地方の補助金申請を採択するにも国の担当者のバイアスがかかる。
例えば、地方公務員が補助金の申請をした際に、中央官僚に厳しく質問を受ける。官僚は圧倒的な情報量を持っており、隔絶した差があるので、地方の人間は反論できずかわいそうな状況になる。そこまで地方は準備をする手間をかけることができない。
では策定の手引きをつくるべきかというと、そうではない。手引きを作ると地方はその通りにつくってくる。
そもそも地方地自体は職員数が少なくて、今目の前の業務で手いっぱいだ。現状から更に加えて新しいことを考える暇がない。
自治体の地域創生に関する総合計画は、自治体自身が真剣に考えるなら、時間がかかっても良い。もういちど総合戦略を作ってもらう。

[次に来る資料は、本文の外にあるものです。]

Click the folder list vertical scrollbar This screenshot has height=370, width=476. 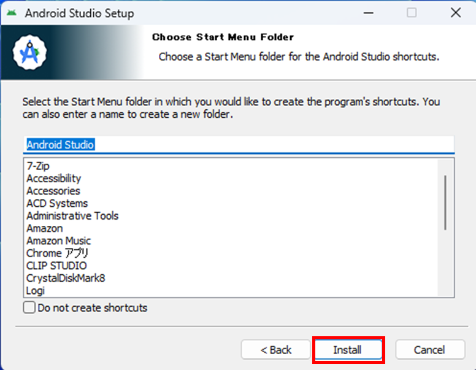click(445, 202)
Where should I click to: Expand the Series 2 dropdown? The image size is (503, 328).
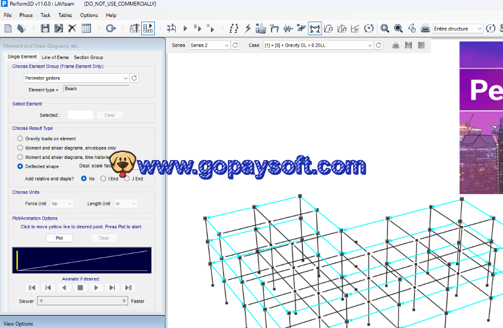tap(227, 45)
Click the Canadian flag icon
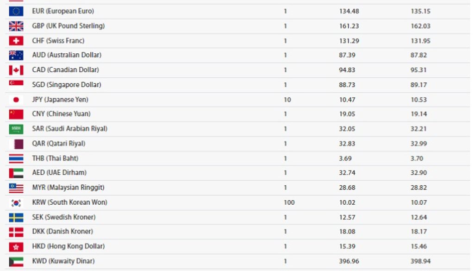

何も全国一律に作り直さなくても良い。国が一律に掛け声をかけて目標を定めると、どうしてもうまくいかない。
国が全ての自治体に基本計画を作ってほしいと言って、その策定の補助に1,000万円あげるというやり方をやってしまった。そうすると、もともと余力も時間もない地方は1,000万円もらえるのならもらっておこうという発想で、500万かけて(主に東京の)コンサルティング会社に外注することになってしまった。差額500万円だけでも手にはいるというお金の損得計算で実施可否を判断することになってしまう。
国側の問題もある。国も事業に対して成果を挙げなければならない。出生率改善や東京一局集中是正が本来の地方創生の目的なのに、日本全国総合戦略を作らせるという2次的目標に熱を出すようになる。
この5年で本質的な成果、取り組みが進んでいない。地方の創生事業は2〜30年というスパンで考えるべきだ。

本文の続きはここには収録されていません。